§ Data for this task

________________________________________

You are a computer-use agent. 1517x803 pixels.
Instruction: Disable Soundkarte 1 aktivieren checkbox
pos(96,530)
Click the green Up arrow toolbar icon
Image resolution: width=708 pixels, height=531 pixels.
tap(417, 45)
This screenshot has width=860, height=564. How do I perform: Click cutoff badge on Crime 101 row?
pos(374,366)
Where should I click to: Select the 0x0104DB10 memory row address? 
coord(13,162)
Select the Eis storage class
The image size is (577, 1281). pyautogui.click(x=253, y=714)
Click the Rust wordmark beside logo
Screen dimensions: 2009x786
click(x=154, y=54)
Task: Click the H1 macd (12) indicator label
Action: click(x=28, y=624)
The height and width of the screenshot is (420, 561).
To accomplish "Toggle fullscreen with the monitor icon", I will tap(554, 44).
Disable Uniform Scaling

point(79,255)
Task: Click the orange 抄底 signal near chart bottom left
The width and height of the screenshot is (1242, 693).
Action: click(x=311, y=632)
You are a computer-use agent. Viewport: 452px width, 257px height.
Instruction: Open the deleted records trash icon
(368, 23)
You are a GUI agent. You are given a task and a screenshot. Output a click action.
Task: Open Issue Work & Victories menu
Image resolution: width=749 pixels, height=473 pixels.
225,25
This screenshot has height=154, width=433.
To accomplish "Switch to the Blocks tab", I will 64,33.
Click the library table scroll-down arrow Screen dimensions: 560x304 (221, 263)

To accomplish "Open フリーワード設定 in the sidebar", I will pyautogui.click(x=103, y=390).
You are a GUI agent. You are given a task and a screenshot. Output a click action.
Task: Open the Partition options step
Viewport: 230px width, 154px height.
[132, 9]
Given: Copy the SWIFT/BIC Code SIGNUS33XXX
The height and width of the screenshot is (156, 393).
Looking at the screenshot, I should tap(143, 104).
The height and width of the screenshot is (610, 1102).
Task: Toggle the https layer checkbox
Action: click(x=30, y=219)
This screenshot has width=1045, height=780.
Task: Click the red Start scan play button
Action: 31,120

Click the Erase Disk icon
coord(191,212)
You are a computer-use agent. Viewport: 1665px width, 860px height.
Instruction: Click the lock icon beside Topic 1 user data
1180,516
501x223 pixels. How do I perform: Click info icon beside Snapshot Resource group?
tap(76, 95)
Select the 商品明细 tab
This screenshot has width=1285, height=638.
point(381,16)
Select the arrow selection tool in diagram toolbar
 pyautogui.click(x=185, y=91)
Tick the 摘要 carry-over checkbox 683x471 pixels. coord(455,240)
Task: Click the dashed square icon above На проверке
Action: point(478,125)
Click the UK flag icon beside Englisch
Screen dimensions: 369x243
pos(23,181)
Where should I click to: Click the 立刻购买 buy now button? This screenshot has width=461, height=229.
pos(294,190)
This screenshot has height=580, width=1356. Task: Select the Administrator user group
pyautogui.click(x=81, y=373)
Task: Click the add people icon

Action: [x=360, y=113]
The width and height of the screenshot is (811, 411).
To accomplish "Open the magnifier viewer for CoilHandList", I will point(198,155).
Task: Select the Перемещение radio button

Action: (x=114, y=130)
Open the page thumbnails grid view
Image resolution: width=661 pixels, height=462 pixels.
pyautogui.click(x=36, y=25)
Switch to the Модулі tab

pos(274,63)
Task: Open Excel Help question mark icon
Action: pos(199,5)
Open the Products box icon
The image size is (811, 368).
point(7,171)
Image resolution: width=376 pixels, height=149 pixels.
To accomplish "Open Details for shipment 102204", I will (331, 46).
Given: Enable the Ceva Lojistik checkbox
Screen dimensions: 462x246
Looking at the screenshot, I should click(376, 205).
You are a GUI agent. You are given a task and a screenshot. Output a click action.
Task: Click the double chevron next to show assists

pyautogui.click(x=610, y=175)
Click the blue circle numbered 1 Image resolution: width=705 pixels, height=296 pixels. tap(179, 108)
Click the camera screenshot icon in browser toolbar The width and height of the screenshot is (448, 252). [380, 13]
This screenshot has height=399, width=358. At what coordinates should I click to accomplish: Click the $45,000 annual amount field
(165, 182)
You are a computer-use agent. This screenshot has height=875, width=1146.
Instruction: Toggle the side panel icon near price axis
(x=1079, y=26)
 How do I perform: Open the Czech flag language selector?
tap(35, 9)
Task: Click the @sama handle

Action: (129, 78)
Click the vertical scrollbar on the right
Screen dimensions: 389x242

________________________________________

§ Goal of the exercise
Can you express the stretch from the first line through the line containing "pos(374,366)" as a two-column CSV with headers task and value, giving one row for each item? Put its full wording under task and its answer under value, with each field quoted and line breaks replaced by spaces.

§ Answer for this exercise
task,value
"You are a computer-use agent. 1517x803 pixels. Instruction: Disable Soundkarte 1 aktivieren checkbox","pos(96,530)"
"Click the green Up arrow toolbar icon Image resolution: width=708 pixels, height=531 pixels.","tap(417, 45)"
"This screenshot has width=860, height=564. How do I perform: Click cutoff badge on Crime 101 row?","pos(374,366)"